Zulkifli Tekankan Pentingnya Merawat Keberagaman
REPUBLIKA.CO.ID, JAKARTA -- Ketua MPR RI Zulkifli Hasan menyampaikan pidato pembuka dalam Sidang Tahunan 2017 di Gedung Paripurna I, Komplek Parlemen Senayan, Jakarta, Kamis (16/8). Dalam pidatonya, Ketua MPR mengingatkan kembali pentingnya merawat Keindonesiaan dan Keberagaman.
Sambutan diawali dengan ucapan terima kasih MPR kepada pemerintah dan seluruh lembaga tinggi negara atas kinerjanya menjaga demokrasi di Indonesia. Namun disadarinya perjalanan demokrasi tidaklah mudah, tidak sedikit pekerjaan yang belum berjalan, diantaranya kehidupan masyarakat yang tertinggal.
"Karena itu, sebagai pemimpin kita tidak boleh membiarkan Indonesia ini robek dan koyak. Kita tidak boleh membiarkan Pancasila dan UUD 1945 dicampakkan dan hanya menjadi Simbol. Pancasila adalah rujukan bersama," ungkap Zulkifli dihadapan presiden dan wakil presiden serta peserta sidang.
Perjalanan bangsa ini, kata dia, penuh perjuangan, mulai tumbuh dan dicabik kolonialisme hingga merdeka dan hadirnya Pancasila.

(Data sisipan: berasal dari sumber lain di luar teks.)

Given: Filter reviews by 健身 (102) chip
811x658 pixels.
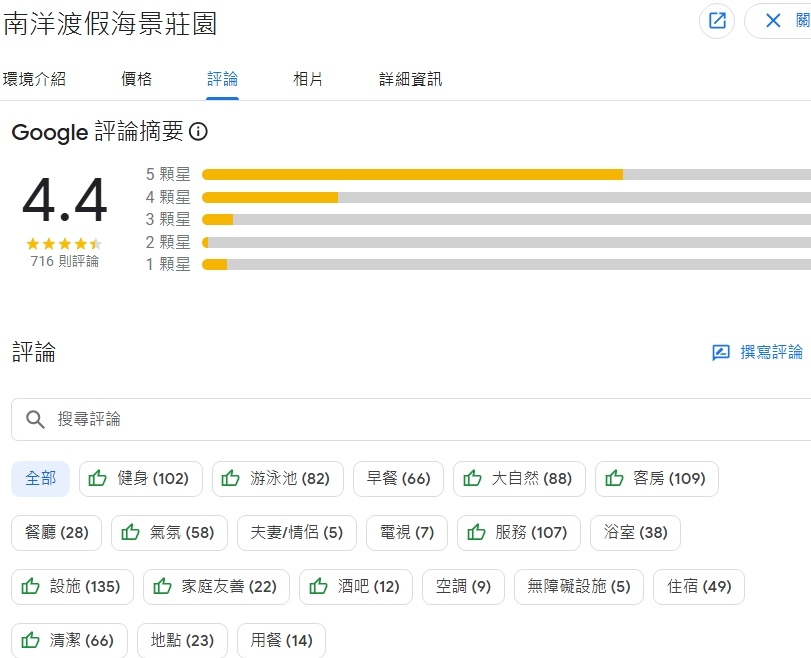Looking at the screenshot, I should [x=141, y=479].
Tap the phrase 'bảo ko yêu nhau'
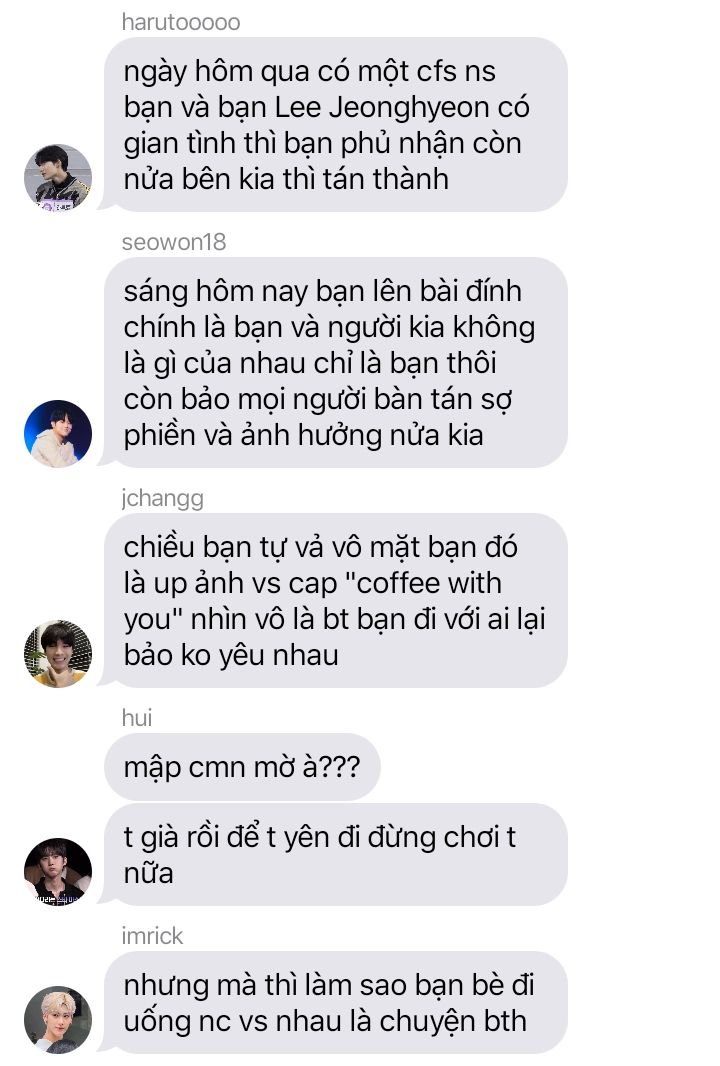Screen dimensions: 720x1066 coord(231,656)

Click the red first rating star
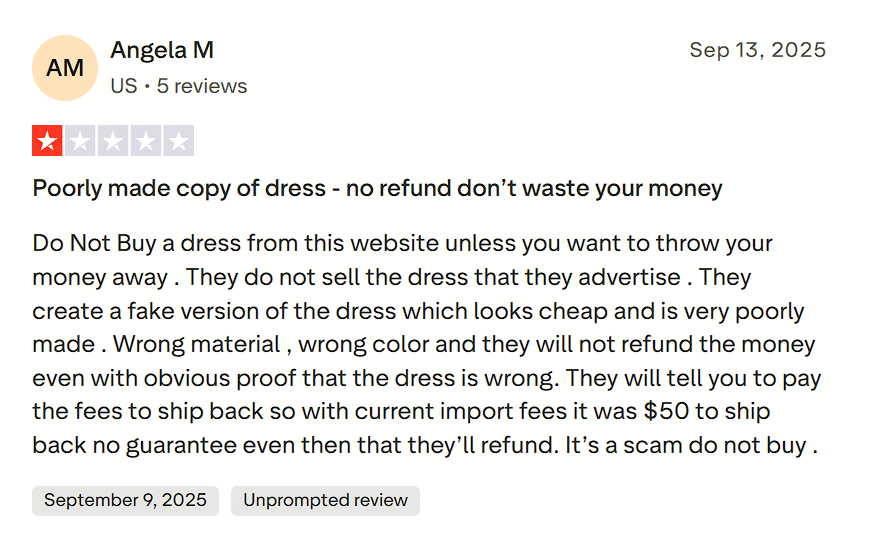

Sebuah gagasan luar biasa dari para pemimpin terbesar bangsa Indonesia, setelah melalui berbagai penyempurnaan.
Dekrit Presiden 5 Juli 1959 yang dikeluarkan presiden Soekarno menyatakan kembali ke UUD 1945. Tidak hanya itu, Bung Karno juga menyatakan bahwa Piagam Jakarta menjiwai UUD 1945 dan merupakan suatu rangkaian satu kesatuan.
"Sejak saat itu, kita sebagai negara tak pernah mengutak-atik lagi tentang ideologi negara, falsafah negara, maupun ideologi negara Pancasila," ujar Ketua MPR.
"Kami percaya Pancasila dan UUD 1945 bukan palugada terhadap pihak yg tidak satu pandangan, tidak satu barisan dalam berindonesia," katanya menambahkan.
Sejak saat itulah, Pancasila & UUD 1945 adalah muara bersama dari beragam mata air. Selain itu, menurutnya para pendiri bangsa ini, telah menunjukkan teladan yang baik dalam berpolitik dan demokrasi.
Kisah persabatan Kasimo dan Natsir yang bersepeda bersama setelah debat sengit di parlemen. Dan juga persahabatan Bung Karno dan Bung Hatta yang tetap hangat meski mereka berbeda pandangan tentang demokrasi.
Persahabatan TB Simatupang bersama Kasman dan Prawoto, bergerilya bersama hadapi agresi Belanda. Dan juga kisah Buya Hamka yang bergegas untuk mengimami solat jenazah Bung Karno, kendati telah dipenjarakan tanpa proses peradilan.
Ia menyadari saat ini bangsa Indoneaia sedang dihadapkan pada kondisi memprihatinkan. Ini akibat abai pada keteladanan para Bapak Bangsa tersebut.
"Kita kurang empati pada sesama anak-anak Bangsa. Selalu menganggap diri yang paling benar," kata Zulkifli.
Padahal, para Bapak Bangsa sudah contohkan perbedaan pendapat tak membuat hubungan pribadi merenggang. Karena itu kalau ada yang mengklaim sebagai Pancasilais dan menuduh yang lain tidak Pancasilais, menurut dia orang tersebut harus belajar lagi tentang sejarah Pancasila.